Task statement.
Could you return the rows from the line that contains "You are a computer-use" through the line that contains "[x=963, y=163]", word for word, leaving out the pictures?

Dataset entries.
-- BEGIN --

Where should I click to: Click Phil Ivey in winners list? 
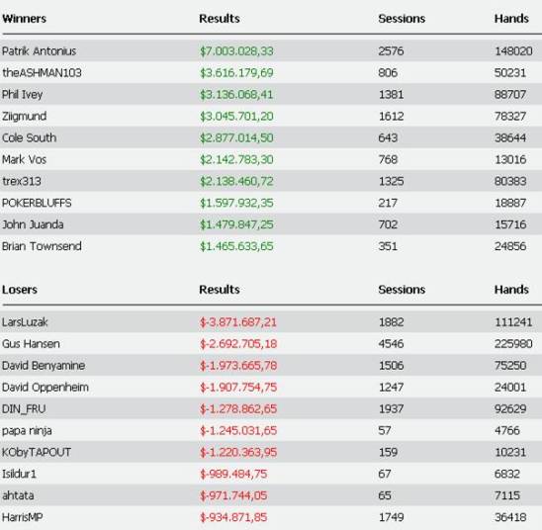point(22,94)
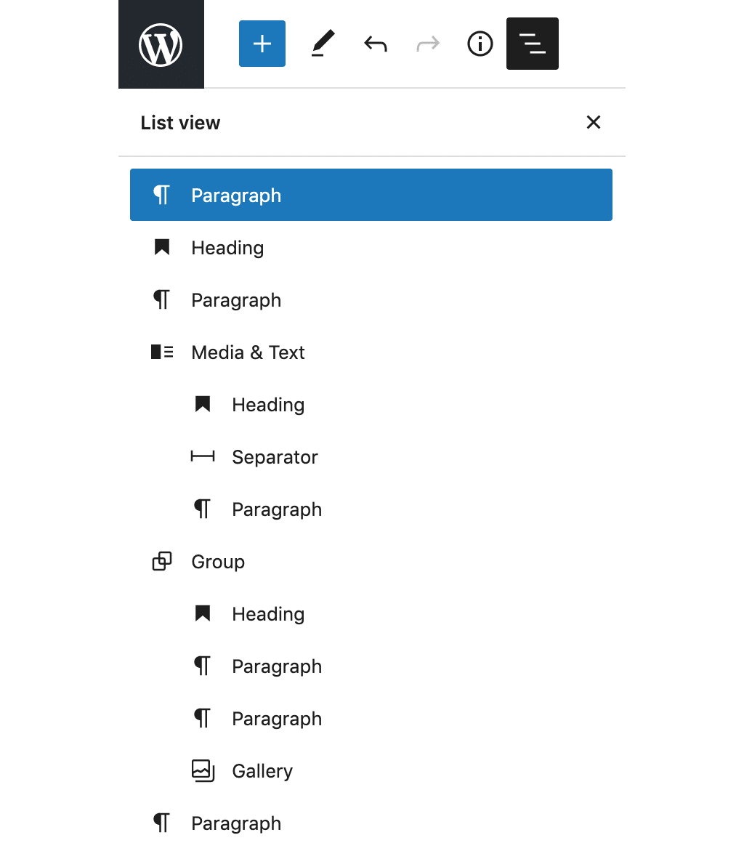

-- END --
-- BEGIN --

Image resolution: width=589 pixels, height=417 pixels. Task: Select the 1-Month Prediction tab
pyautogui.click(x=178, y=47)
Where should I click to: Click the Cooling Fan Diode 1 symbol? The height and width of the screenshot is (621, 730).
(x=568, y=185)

-- END --
-- BEGIN --

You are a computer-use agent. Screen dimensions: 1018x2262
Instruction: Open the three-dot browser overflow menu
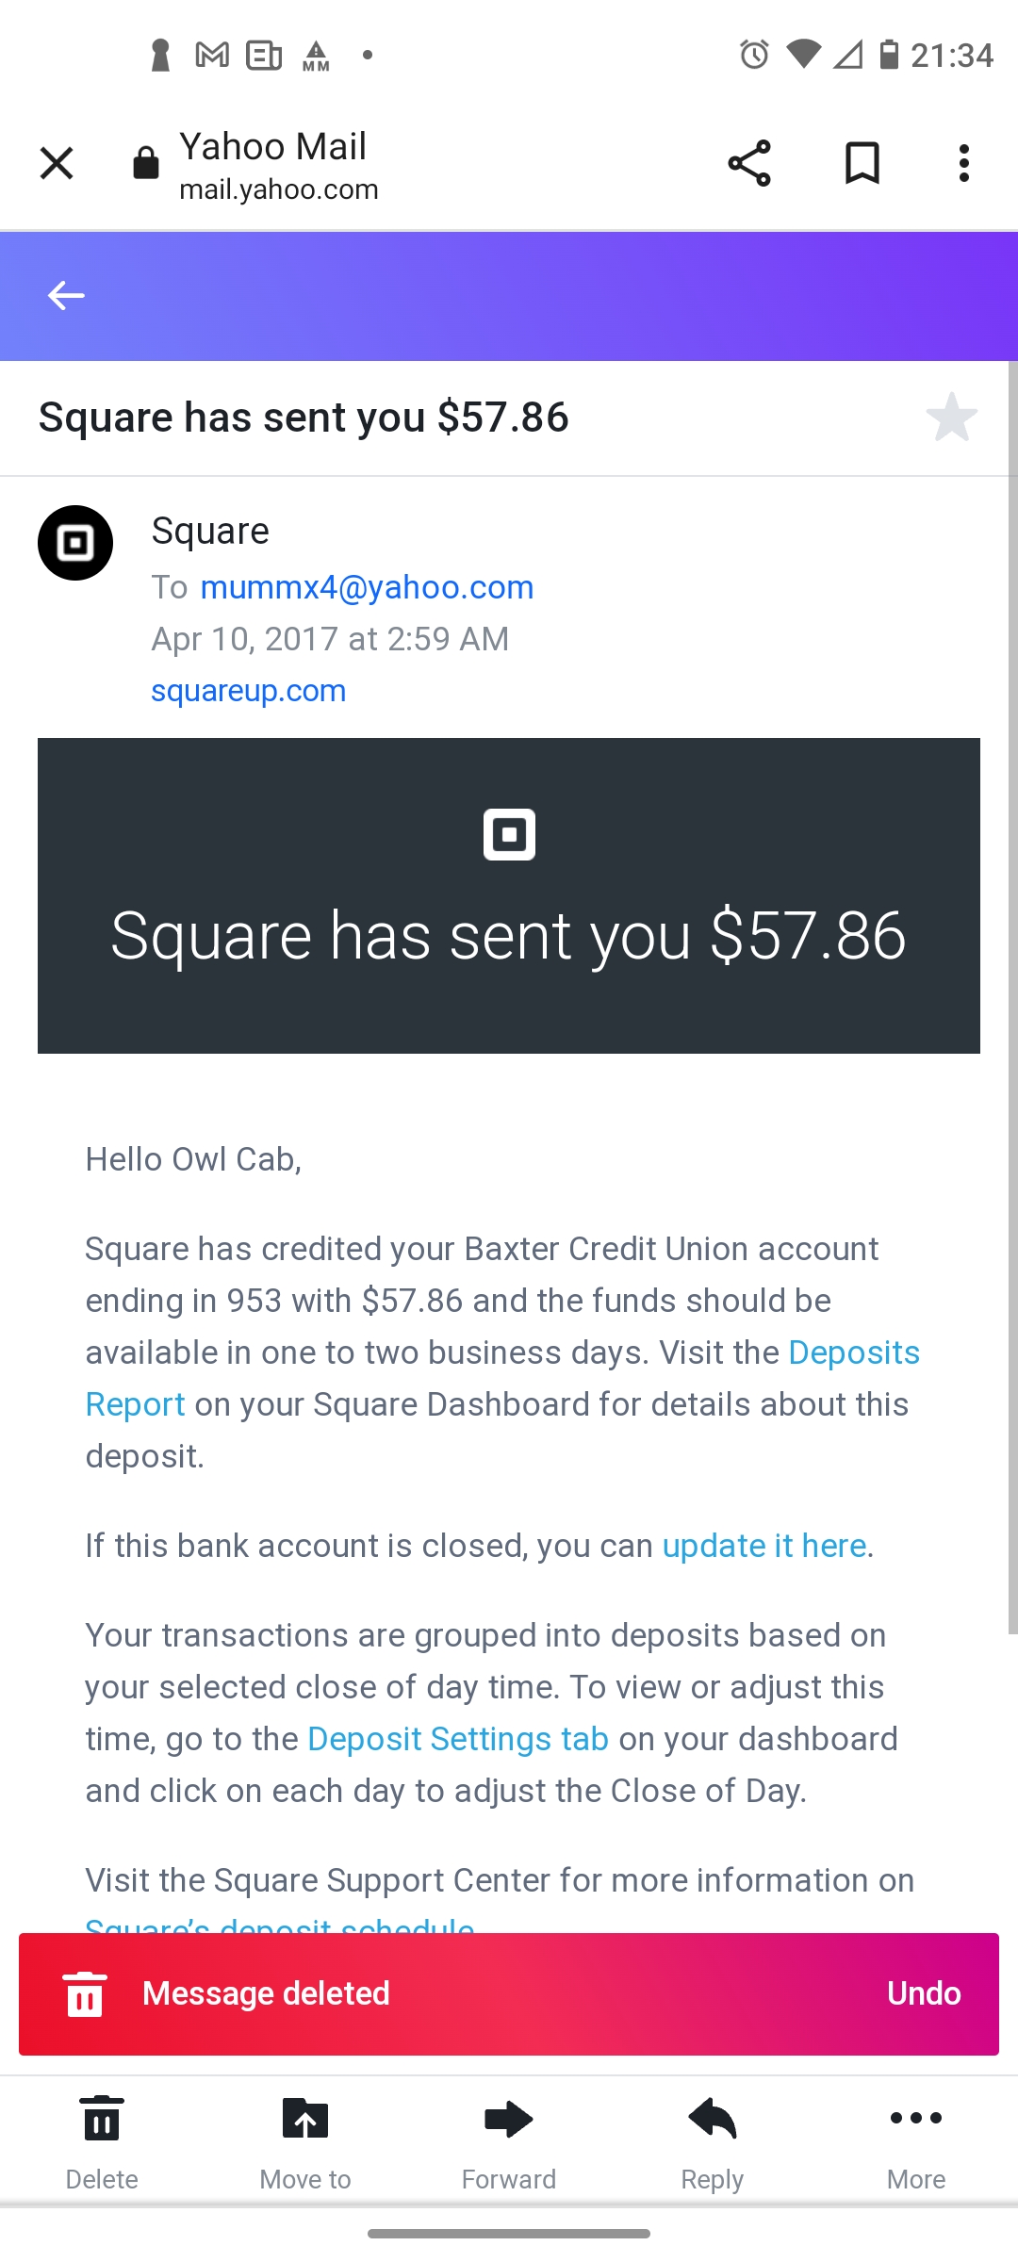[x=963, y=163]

-- END --

Answer to this task.
You are a computer-use agent. Screen dimensions: 1018x2262
Instruction: Open the three-dot browser overflow menu
[x=963, y=163]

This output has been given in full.